アマゾン川に住みribeirinho(ヘビリーニョ)と呼ばれる川岸生活者たちの数軒しかない部落や、数軒しかない水上生活者たちの集落にでも、木片を十字に組み合わせて作った十字架を取り付けた家が見られる。
「Pelo amor de deus!」(ペロ アモール ディ デーウス)神の愛のためにという意味ですが、神頼みする時に使われ、「お願いだから」、「後生だから」という時に使われる。
「Meu deus do céu!」(メーウ デーウス ド セーウ、私の天の神様)。予期しないことが起こった時に「何てことだ」、「ちくしょう」として使う。
「Se deus quiser!」(セ デーウス キゼール、神が望むなら)これから先に起こることに対して「できるなら」、「うまく行けば」という意味で使う。
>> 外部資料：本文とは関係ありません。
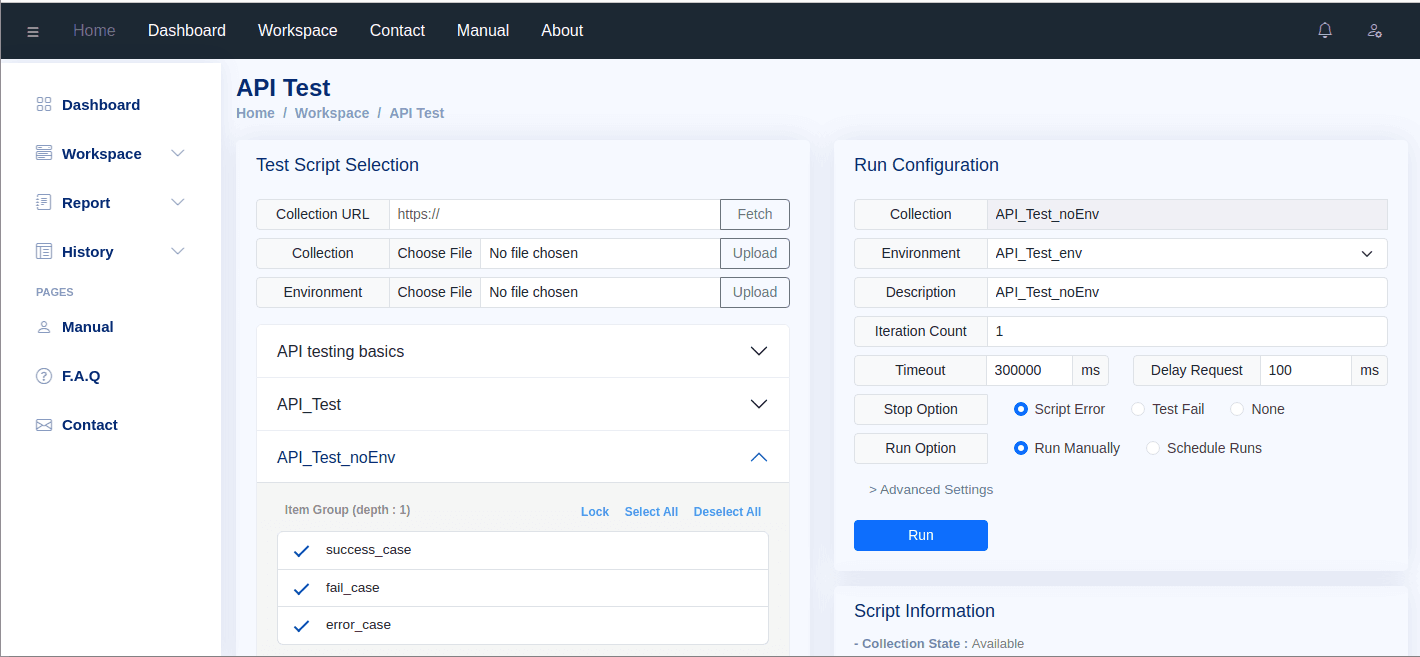The height and width of the screenshot is (657, 1420).
Task: Collapse the API_Test_noEnv collection
Action: pyautogui.click(x=758, y=457)
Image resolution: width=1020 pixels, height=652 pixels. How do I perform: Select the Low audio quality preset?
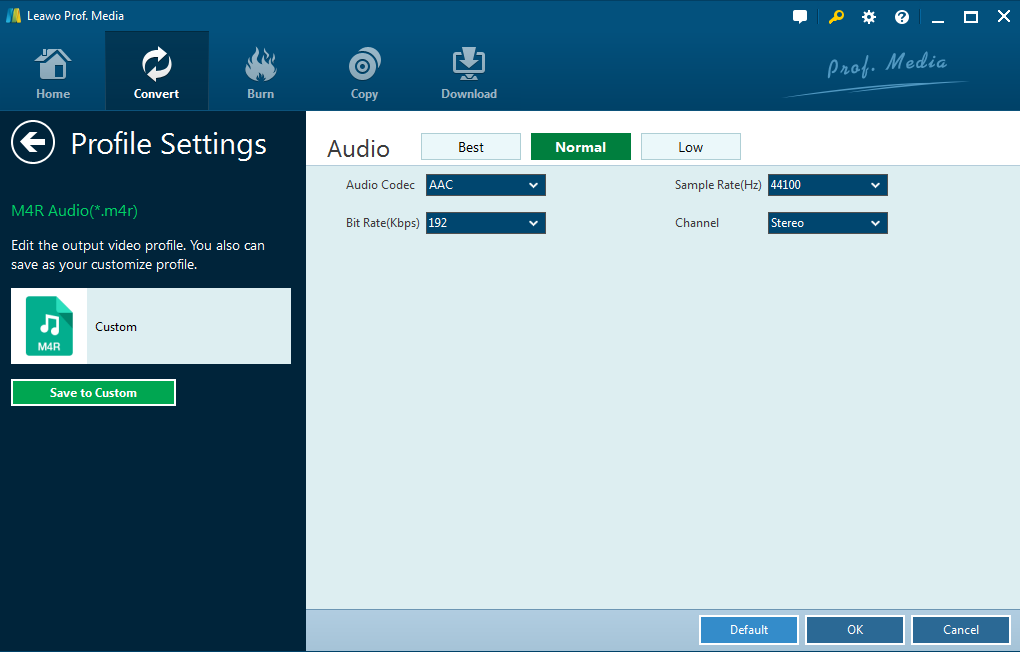(691, 147)
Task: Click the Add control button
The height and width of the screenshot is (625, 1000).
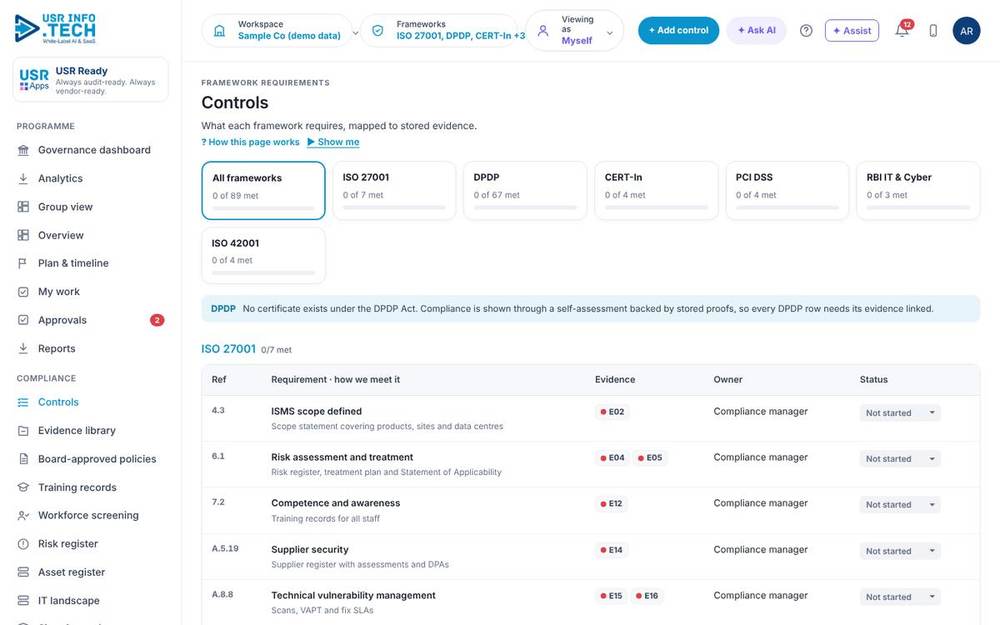Action: click(678, 31)
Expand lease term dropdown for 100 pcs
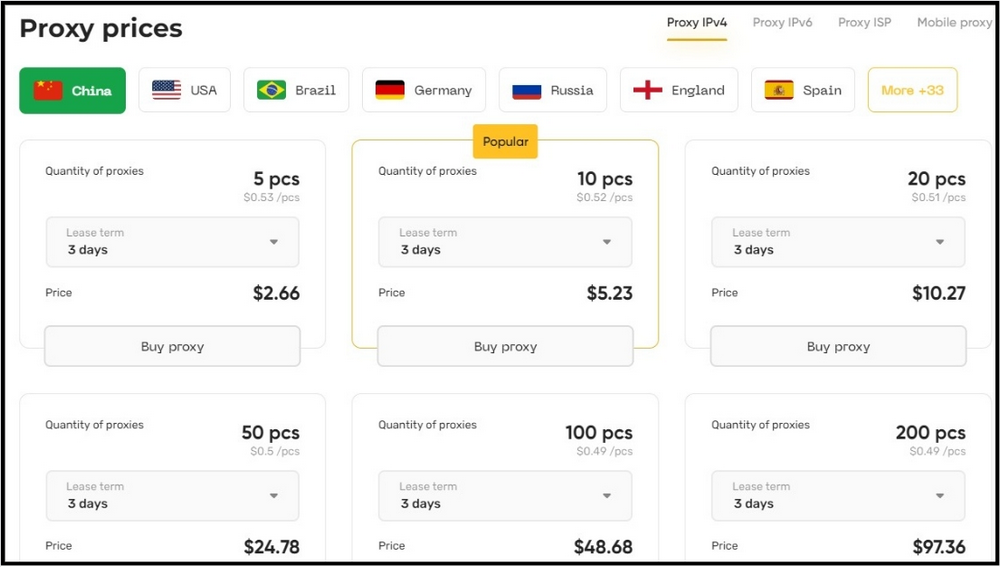The image size is (1000, 567). point(505,496)

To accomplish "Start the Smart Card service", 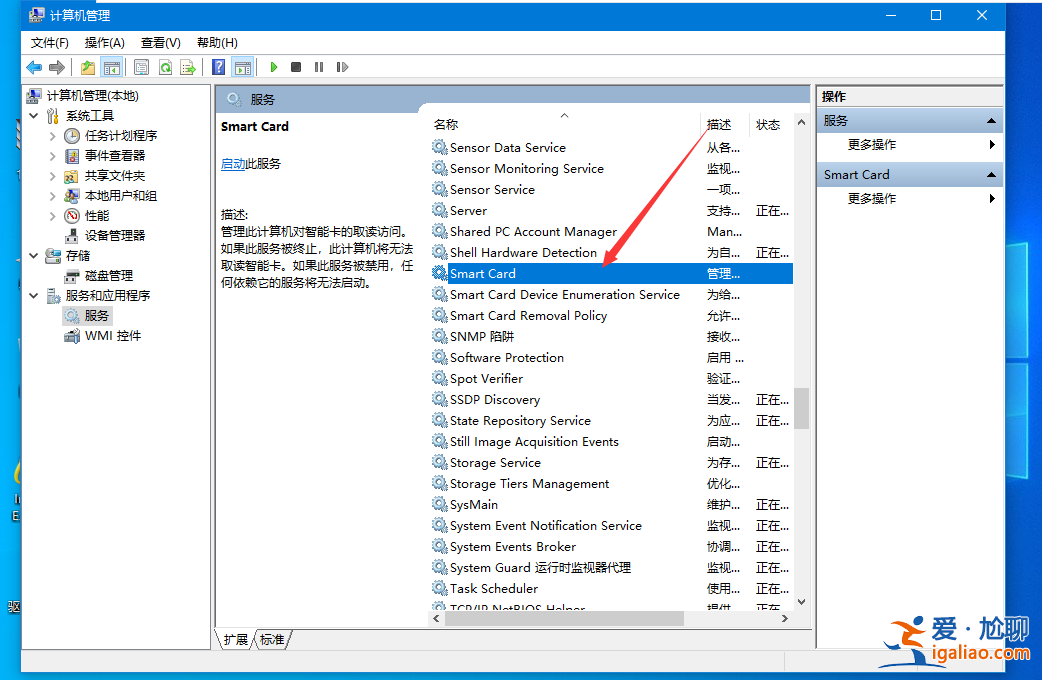I will coord(273,67).
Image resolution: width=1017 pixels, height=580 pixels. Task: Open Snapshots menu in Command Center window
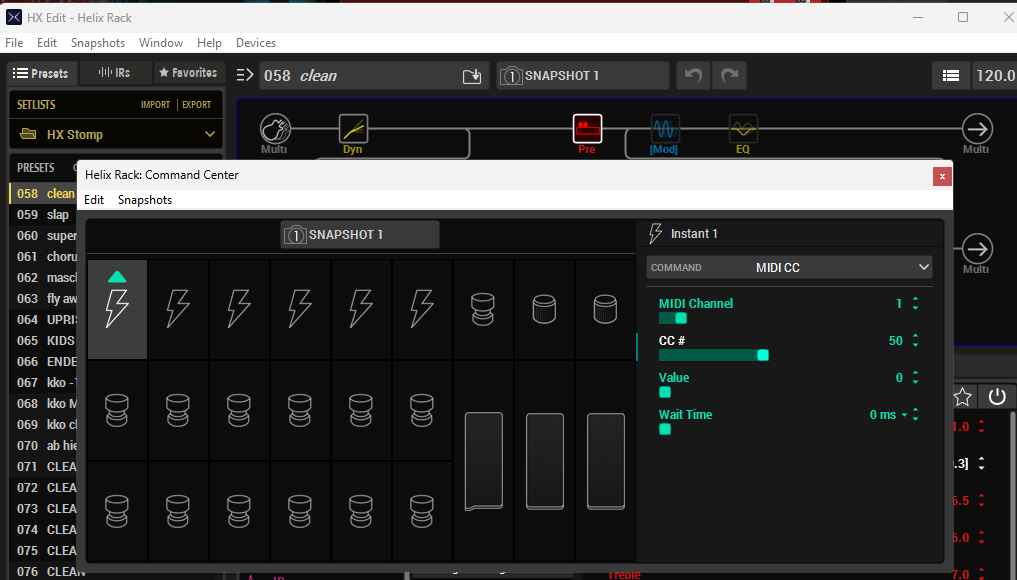pos(145,200)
頻繁に使われ、「明日また会いましょう」と言われた時の返事に使うと「神が望むなら」と他人事のように頼りない返事になる。
「Deus abençoe!」(デーウス エベンソーエ、神様のご加護)。神頼みする時。神様の加護がありますように、神様頼みます。
「Graças a deus!」(グラーサ ア デーウス、神様のおかげで)うまくいった時に「おかげさまで」として使う。
「Vai com deus!」(ヴァーイ コン デーウス。神様と共に行きなさい)別れるときに使う。
「Deus me livre!」(デーウス メ リーヴレ、神様自由にして)、うまくいっていないとき頼むよ、助けてという感じで使う。
「Juro por deus!」(ジューロ ポル デーウス、神様に誓う)自分の言っていることが正しいときに「本当だよ」として。
「Deus que sabe!」(デーウス ケ サーベ、神様だけが知っている)。俺の知ったことかとして
この様に、何事も神様に頼り、神様を理由にしてしまう。自分の存在がなくなるような生活習慣になっている。
人生の最後は、「Vontade de deus!」(ヴォンタージェ ディ デーウス、神様の意思で)。神様に召されていく。